La gara è aperta a tutti, con diversi percorsi che permettono di partecipare qualunque sia il livello di preparazione. Si può provare con il percorso da 29 km e 1000 metri di dislivello (Il "Chiller"), oppure scegliere quello da 58 km (Il "Thriller), o ancora il “Killer" da 75 km ma se si cerca la vera sfida allora bisognerà scegliere il percorso da 100 km, il formidabile "Psycho Killer", con un dislivello di oltre 2.000 metri.

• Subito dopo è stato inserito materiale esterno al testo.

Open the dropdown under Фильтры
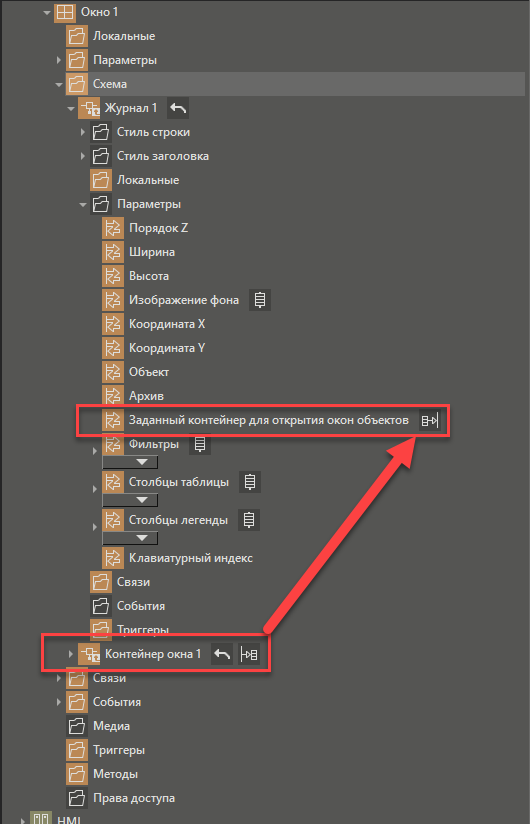The height and width of the screenshot is (824, 530). (130, 462)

L’infernale Barry Roubaix sa mettere alla prova i ciclisti di tutto il mondo, con strade sterrate, dossi e dislivelli, rocce, sabbia, fango ed eventualmente neve e ghiaccio, mentre si attraversano le strade panoramiche della contea di Barry. Nel 2019, sono stati 3.500 gli appassionati che da tutto il mondo hanno voluto sfidare le pietre del Michigan. Tra i partecipanti, c’erano anche una dozzina di leggende locali ma anche ciclisti professionisti in cerca di emozioni forti, che hanno corso al fianco di giovani che per la prima volta provavano l’esperienza di corsa con la bici gravel. Tra i temerari c’era anche Paul Voss, ciclista tedesco che ha chiuso la sua carriera con i colori della Bora-Hansgrohe e Alexey Vermeulen, anche lui ex corridore del World Tour che ha vestito i colori della Jumbo-Visma.

Il crescente successo della Barry Roubaix Killer Gravel Road Race rappresenta una vittoria importante per questa disciplina che, secondo gli esperti, avrebbe ormai raggiunto il ciclismo su strada in quanto a popolarità. Negli Stati Uniti, le gare fuoristrada hanno un successo indiscutibile, come la Waffle Ride Dirty con i suoi oltre 4000 partecipanti o la Dirty Kanza con quasi 3000 iscritti. Prossimo appuntamento fissato per il 26 marzo 2022.

Anche in Europa l’interesse sta aumentando, come in Francia e Belgio, dove ci sono eventi che superano ormai i 1000 partecipanti. La gravel per molti sta diventando una vera e propria filosofia sportiva e sono tanti i ciclisti su strada, che hanno deciso di lasciare i percorsi asfaltati, per godersi gli sterrati. E’ anche un segno importante per tutte le aziende del ciclismo, che grazie a questo nuovo interesse hanno deciso di specializzarsi sempre di più, offrendo una gamma di prodotti sempre più ricca. Ad aiutare il mercato della gravel, ci sarà anche il Mondiale, al quale sembrano essere interessanti molti nomi importanti, come Mathieu van der Poel e Peter Sagan. Il 2022 sarà un anno speciale per gli amanti di questa disciplina e anche l’Italia si sta organizzando per offrire eventi dedicati a chi vuole andare veloce sulle strade di ghiaia.